Nearby stands another equally moving statue of a little girl carrying a bundle of sugar cane. One-Tété Lohkay was a young woman who was enslaved on a plantation in St. Maarten. However, she rebelled and ran away from her owners to the French side. She was then chased by her plantation owners, recaptured, and brought back to the plantation. As punishment for her rebelliousness and as a warning to other slaves, the slave owners ordered that one of her breasts be removed. Thus, she became known as One-Tété Lohkay. 


However, the statue that stood out most is known simply as Tata the Bus Driver. It depicts Jean-Frederique Brooks, a bus driver who ran the school route and kept mischievous pupils firmly in line. He's kept company on the roundabout by statues of Alexander Lionald Richardson, a butcher who supposedly had 42 children, many of whom probably were on Tata's bus, and Florian Eulalie Duzanson, who baked for free for those who could not afford tasty treats. I guess you could call it a monument to local heroes.


We also crossed the Dutch-French border twice over two hours. Each crossing was marked by flags and a commemorative carin. This 87 km2 island was discovered by the Spanish explorer, Christopher Columbus, during his second voyage in 1493. However, it's been divided since 1648 between France (53 km2) and the Kingdom of the Netherlands (34 km2). While the island is an overseas possession of two European Union member states, only the French section is part of the EU.

You may wonder, how did such a tiny island come to be shared by two nations? In 1648, a treaty known as the Peace of Munster ended the Eighty Years' War between Spain and the Dutch Republic. As a result, the Spanish no longer required an active naval base in the Caribbean. Furthermore, St. Martin barely turned a profit for its colonial masters, so they swiftly abandoned it.
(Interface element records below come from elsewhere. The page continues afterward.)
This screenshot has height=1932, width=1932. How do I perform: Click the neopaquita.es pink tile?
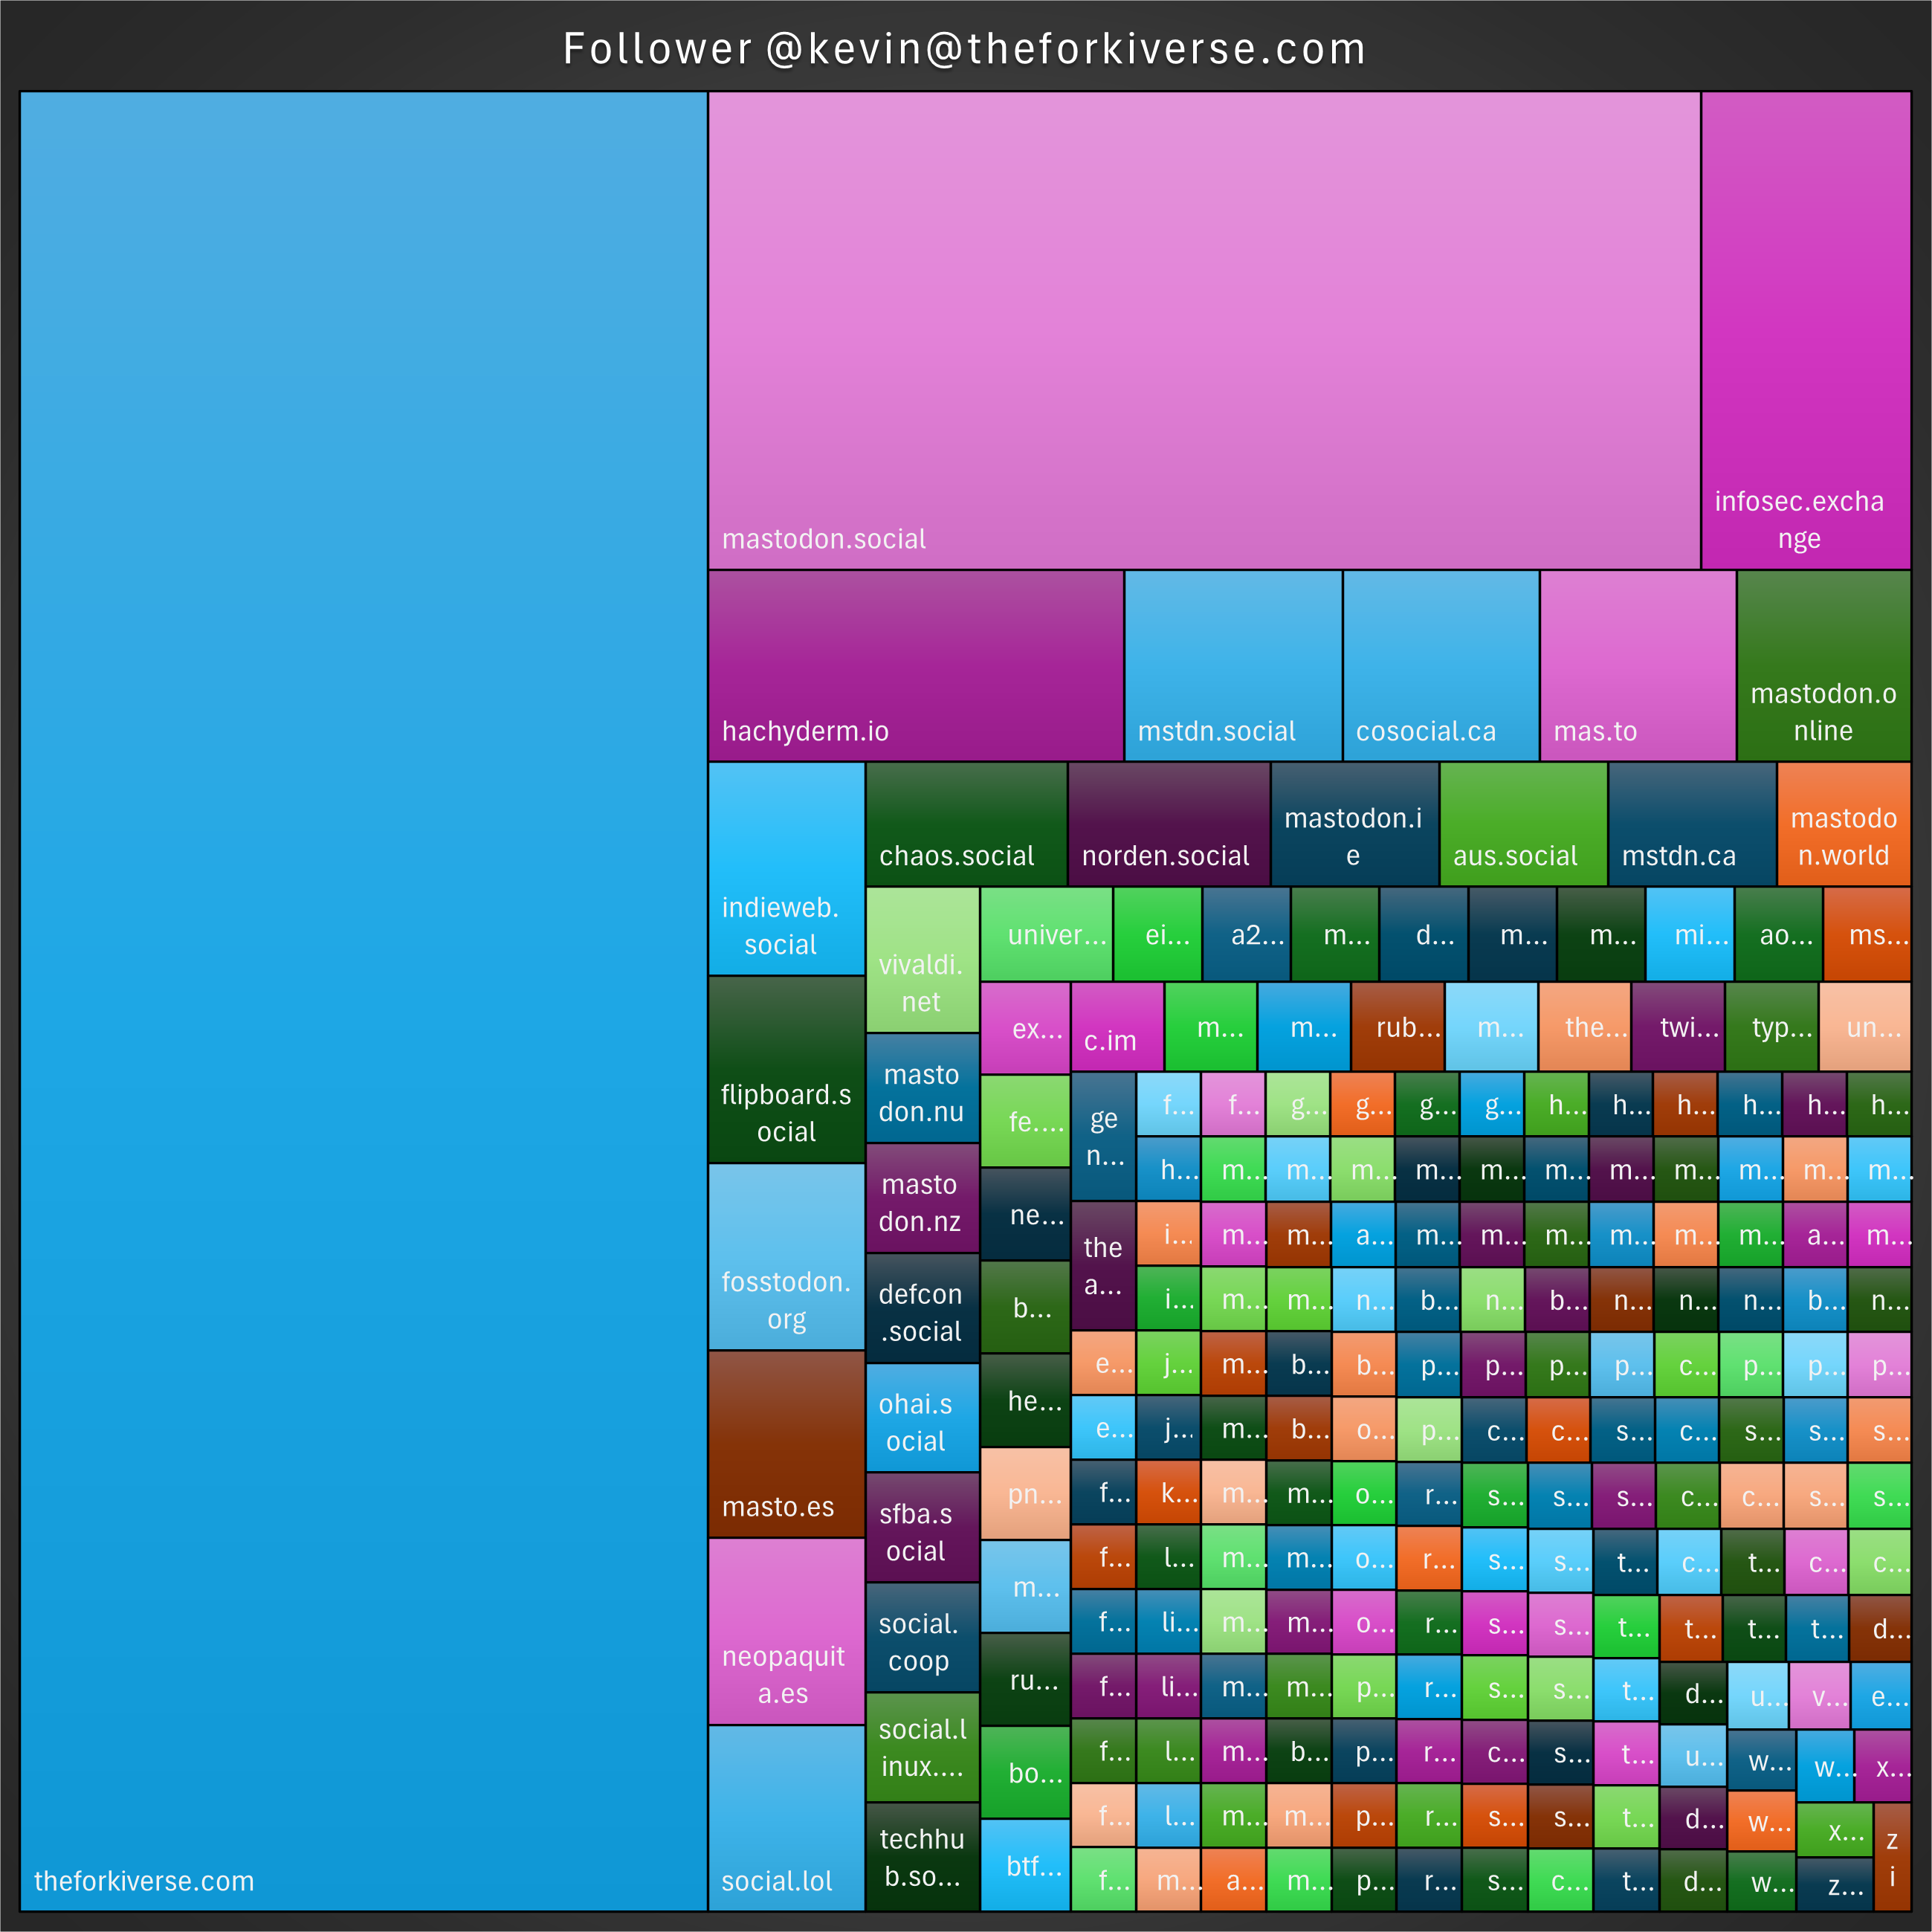[786, 1630]
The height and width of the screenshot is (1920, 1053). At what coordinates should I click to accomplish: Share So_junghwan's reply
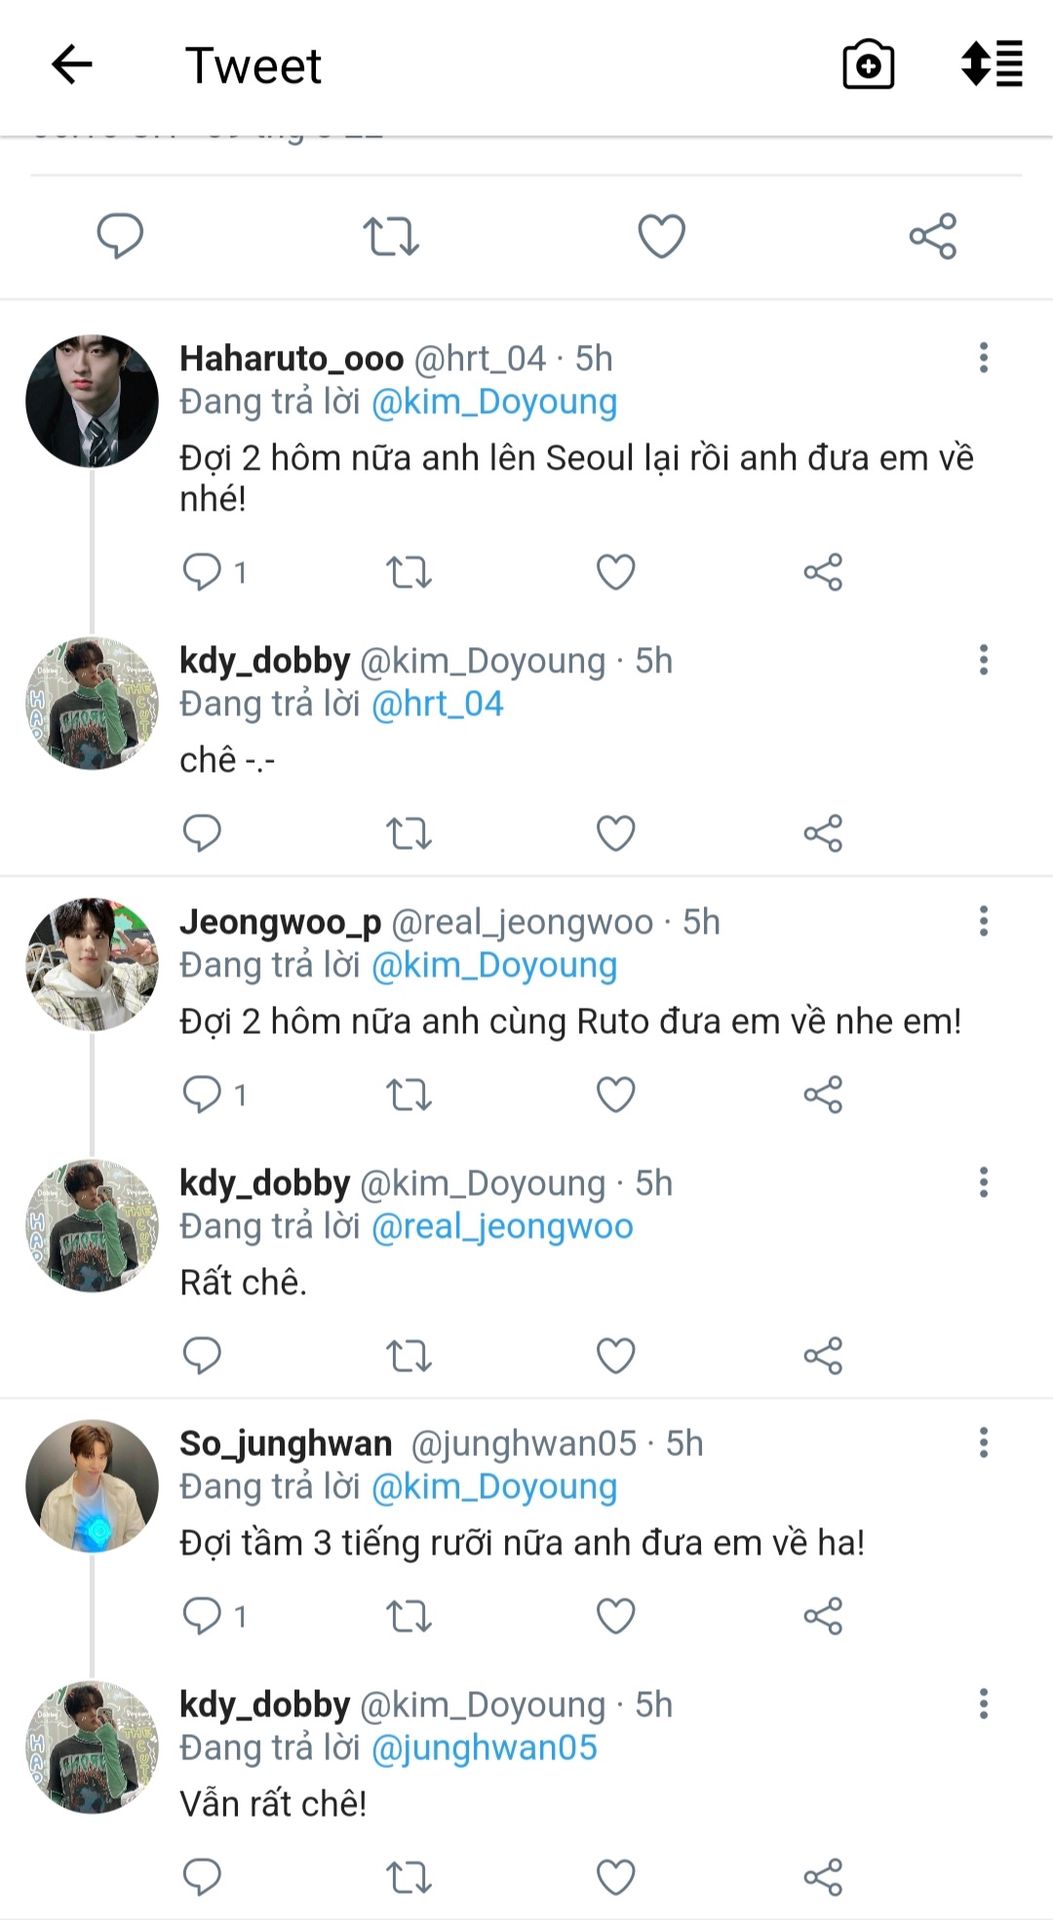[823, 1616]
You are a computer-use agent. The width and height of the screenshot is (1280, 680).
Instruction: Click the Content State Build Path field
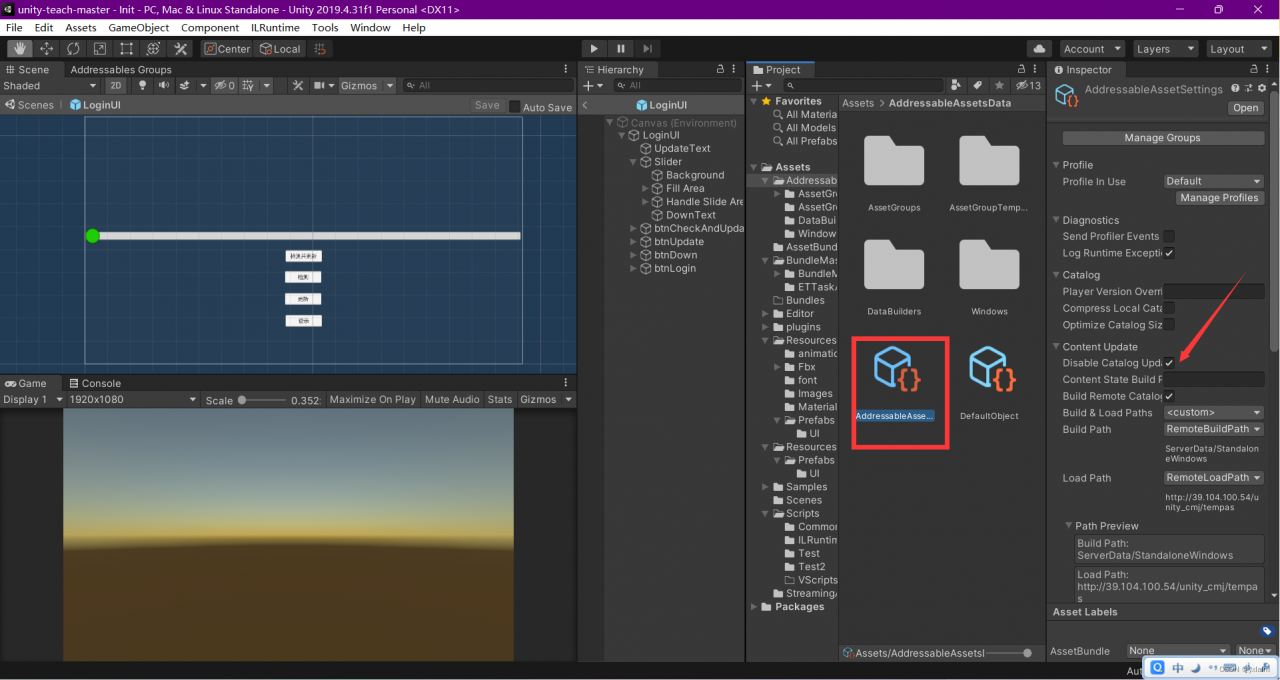(1213, 380)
The Kingdom of France and the Dutch Republic jointly reclaimed the island on 23 March 1648. In a magnanimous moment, they agreed to divide the island between their two territories and created a formal border with the signing of the Treaty of Concordia. Subsequent conflicts have generated 16 border changes over the years. It's been stable since 1816, aside from a minor tweak in 2023. This recent change clarified the status of a body of water called the Oyster Pond. A dispute over the border’s location meant debris had never been cleared from the water after Hurricane Irma struck in 2017.

This afternoon, we’re back on board our ship and preparing to sail back to the U.S. Virgin Islands. We learned yesterday that 183 passengers who joined the cruise a week ago are continuing on this second leg. Some time ago, we discovered that the cruise we’ve booked was actually two 7-day cruises marketed as a single itinerary under a common booking code. It was the only itinerary marketed this way by Silversea, and it subsequently disappeared from its website months ago. We’ve yet to find out why this itinerary is so unique. Its extensive itinerary certainly caught my eye. I've never seen anything like it.


UPDATE: 11:00pm
Garry and I have just returned from dinner at La Dame, our cruise ship's premier restaurant.  We thought it would be a great way to celebrate the halfway point in our cruise. We reserved our table months ago and paid a hefty USD120 surcharge for the privilege. Jackets were also mandatory for gentlemen. 

Sadly, much like this morning's tour, the experience was rather underwhelming. We were greeted by a rather surly Frenchman on arrival (why do so many staff in fine-dining French restaurants have such a condescending attitude?). Much to our surprise, the restaurant was also half-empty. We could have walked in without a reservation. 

The meal started with an impressive caviar experience, but went downhill from there. Our entrees were a disappointment, and the mains were a mixed bag. I ordered a Dover Sole, which was delicious, while Garry went for the steak. His meat was chewy and filled with sinew.  Our final verdict. It was a nice meal, but no better than any other we've enjoyed on board. It definitely wasn't worth an AUD185 surcharge.  

We've booked to dine here again on the final night of our cruise. However, after this evening's experience, we're having second thoughts.